STF pode decidir hoje futuro de comunidades quilombolas

Beatriz Olivon e Daniela Chiaretti

16/08/2017

 

 

O Supremo Tribunal Federal (STF) pode decidir hoje um conflito de terras histórico que aguarda há 13 anos para ser julgado. Os ministros vão analisar uma ação direta de inconstitucionalidade (Adin) proposta pelo Democratas (DEM) contra o Decreto nº 4.887, de 2003, que regulamenta a identificação, demarcação e titulação de terras ocupadas por quilombolas. A argumentação do DEM concentra-se na forma como a regulamentação foi feita. O partido alega que o decreto invade esfera reservada à lei e disciplina procedimentos que representarão aumento de despesa, como a determinação de desapropriação pelo Incra de áreas em domínio particular para transferi-las às comunidades quilombolas. Segundo o DEM, seria inconstitucional a atribuição fixada no decreto para identificar remanescentes de quilombos e caracterizar terras que seriam reconhecidas a essas comunidades. "Esta decisão pode representar um retrocesso histórico", diz a professora Givânia Silva, quilombola de Conceição das Crioulas, em Pernambuco e liderança da Coordenação Nacional de Articulação das Comunidades Negras Rurais Quilombolas (Conaq). "Pode negar um direito que historicamente foi negado, que só a Constituição reconheceu e que sequer foi acessado por todos", acrescenta. O tema opõe quilombolas e ruralistas. Há 25 amicus curiae (partes interessadas) que participam da ação, entre institutos de direitos humanos, grupos que representam quilombolas e confederações da indústria e da agricultura.

***

O QUE SE PEDE —
Responda com base na reportagem sobre o julgamento no STF:
1. Há quantos anos o conflito de terras espera julgamento?
2. Qual partido propôs a ação contra o decreto?
3. Quantos amicus curiae participam da ação?

REGISTROS EXIBIDOS —
***

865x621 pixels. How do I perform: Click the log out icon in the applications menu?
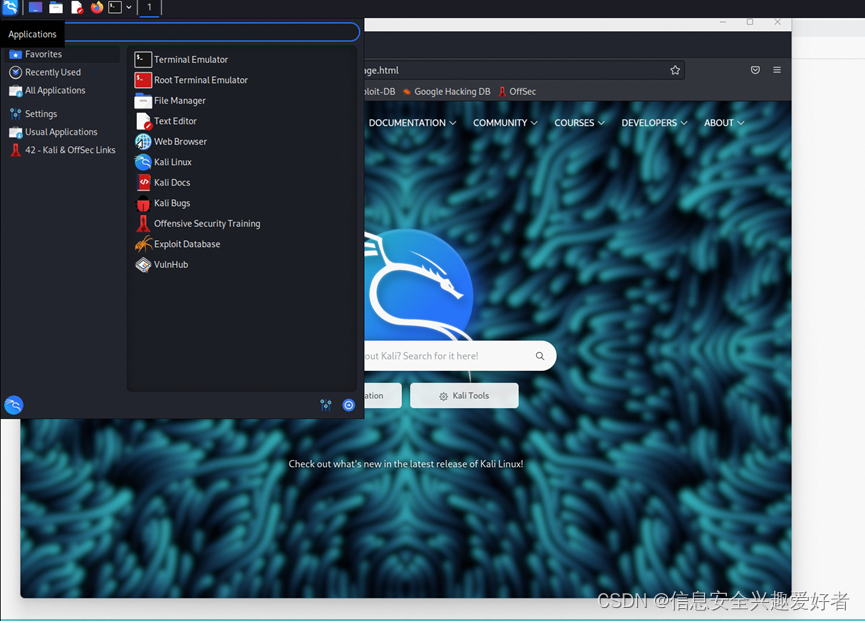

***

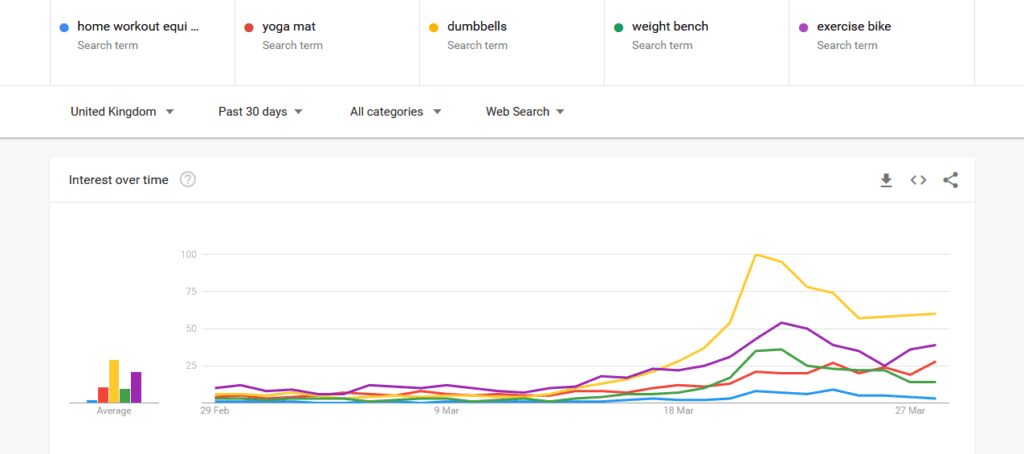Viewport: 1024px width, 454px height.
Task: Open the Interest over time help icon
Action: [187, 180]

***

RESPOSTA DA TAREFA —
1. Há 13 anos.
2. O Democratas (DEM).
3. 25.